In delivering the sermon during Mass on Saturday night at the St Charles RC Church in Tunapuna, Taylor said the country may never come to terms with last week's killing of bank employee Shannon Banfield.
Saying that the "country was in a state," Taylor demanded that Banfield's killers from "top to bottom" face the hangman within the soonest possible time, as he prayed for justice to be delivered to the young woman's family.
"Don't think that criminals are sorry. These men have become hardened criminals. We should feel sorry for the victims and you should be sorry for the victims' families," he told the congregation.
"If you take someone's life then you will pay the penalty of your life."
He explained that this was the right of the State, which the Roman Catholic Church had previously asked the State not to carry out in a show of mercy to criminals. However, said while he himself would like to see the death penalty reinstated due to the current level of lawlessness, the Church cannot demand that the State hang criminals.

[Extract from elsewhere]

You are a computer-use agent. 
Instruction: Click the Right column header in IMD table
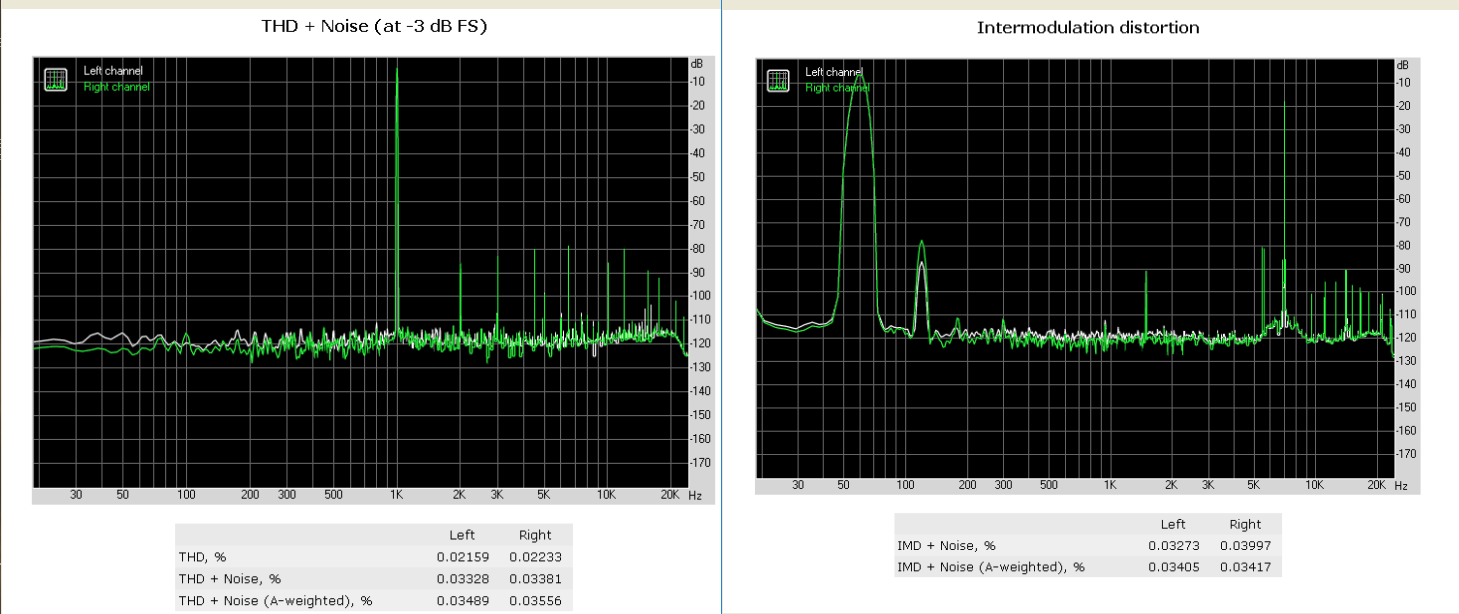coord(1245,524)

"If the State needs the death penalty to protect its citizenry then let it (State) do so and let it exercise it knowing that God has given the State the right to take life if you murder," Taylor said.
"We need to pray that the laws in this country are implemented and let it be done so that criminals will take heed. The country has gone lawless and people need to be punished for breaking the laws and that includes people in high places because they are the real criminals. Corrupt men must be brought to justice."

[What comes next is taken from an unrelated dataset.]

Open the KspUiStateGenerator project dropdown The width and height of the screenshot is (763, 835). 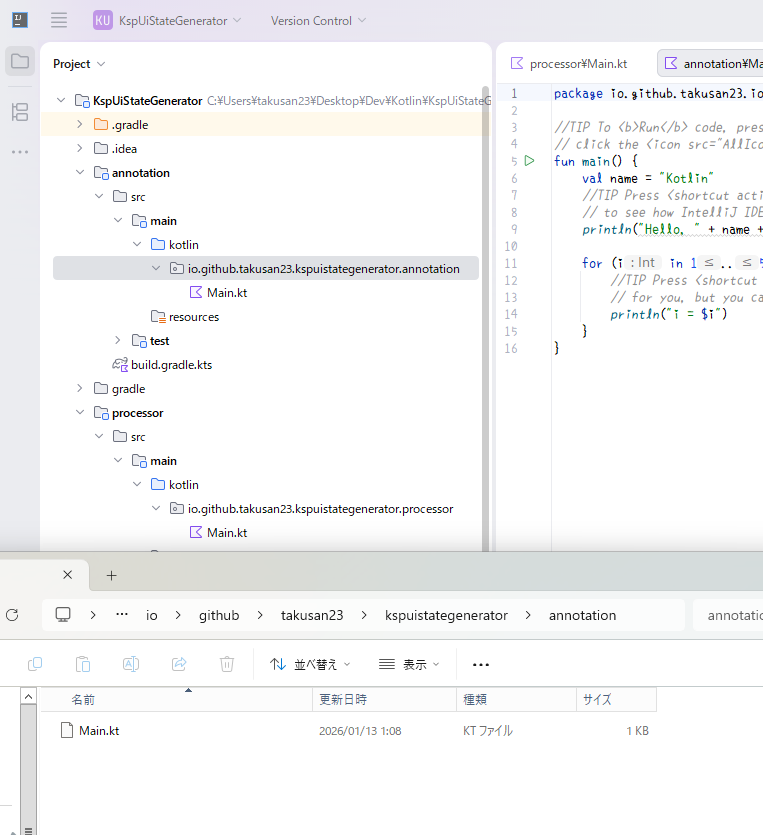168,20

Banfield, 20 of Mc Carthy Street, Cantaro Village, Santa Cruz, was last seen leaving her work place–RBL's Independence Square branch–around 4 pm last Monday. She had told her mother, Sherry-Ann Lopez, via phone she was leaving work to purchase items at IAM and company.

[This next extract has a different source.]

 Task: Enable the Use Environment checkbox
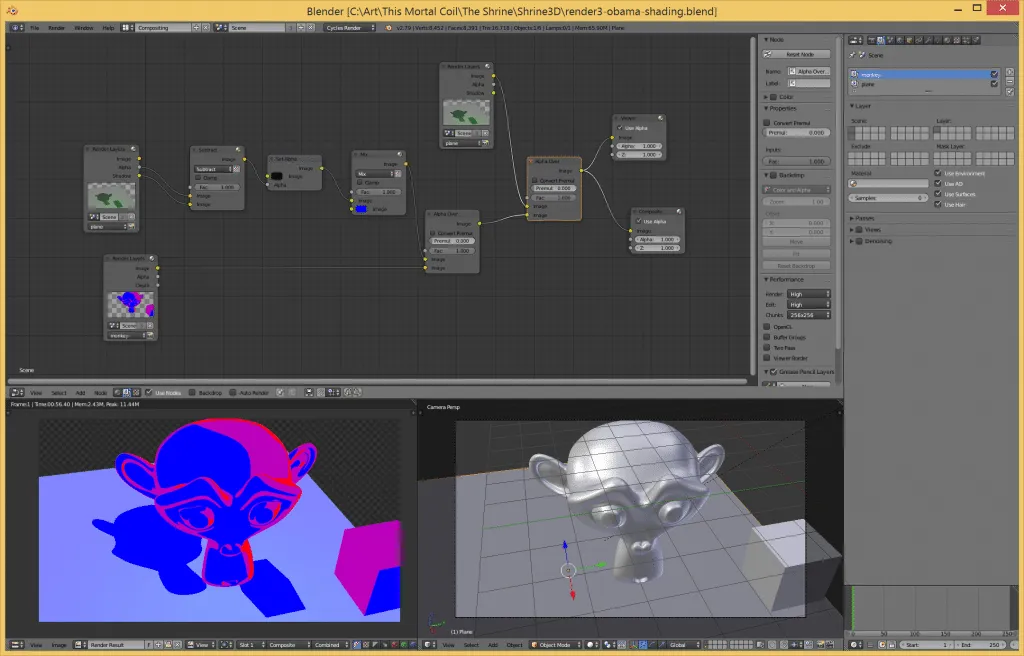coord(938,173)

Her decomposing body was found last Thursday in a storeroom of the third floor of the building located at Charlotte Street, Port-of-Spain.
Taylor said criminals had become so brazen that they were unafraid of the police and of being locked up, adding that jail had become "a nice thing where there were cellphones and even a flat screen TV."
The priest also lambasted the Police Service for its poor response when his own church was recently robbed. He said he had given the police footage from CCTV cameras showing a man pretending to be a member of the congregation before stealing the offering and calmly walking out of the church.
"After I put everything on a flash drive and give it to the police, the policeman turn and ask me, 'Well father, what you want to do?' Imagine that. I should have told him show me where the man is so I could run after him myself," Taylor said.
He called for prayers to be offered up to the Police Service, which he said desperately needed to weed out its rogue cops.
On the case where a murder accused was allowed to conduct business at a bank unsupervised by police, Taylor said, "That is how we operating now. Somebody smoking something."
He called on the congregation and the wider community to join forces to combat the crime scourge, firstly by taking communities back from criminal elements. He said discussions were being held to have activities within the parish so that peace could be restored.
Taylor's sermon was not the only case in which citizens showed their disgust over Banfield and other people's murders over the weekend. There were two public events in memory of Banfield yesterday in Port-of-Spain, while the families of those murdered over the weekend also spoke openly about the crime scourge and the police and Government's inability to get a handle on it.
Asked after the Mass whether the death penalty would be a deterrent, Taylor said no one, not even criminals, wanted to die, adding, however, that the death penalty must be exercised frequently. He said personally he did not hold the position that the death penalty should be abolished.
"Secondly, it must be a form of retribution. There must be a form of punishment to suit the crime. When you commit murder the penalty is your life and that is what the scripture says," he said.
"And the State also has the duty to protect its citizens, because when a person's life is gone they cannot repeat crimes but when a person gets 15 years and they come out they can repeat what has happened."
On whether he was worried there may backlash regarding his statements, Taylor said, "I think for myself."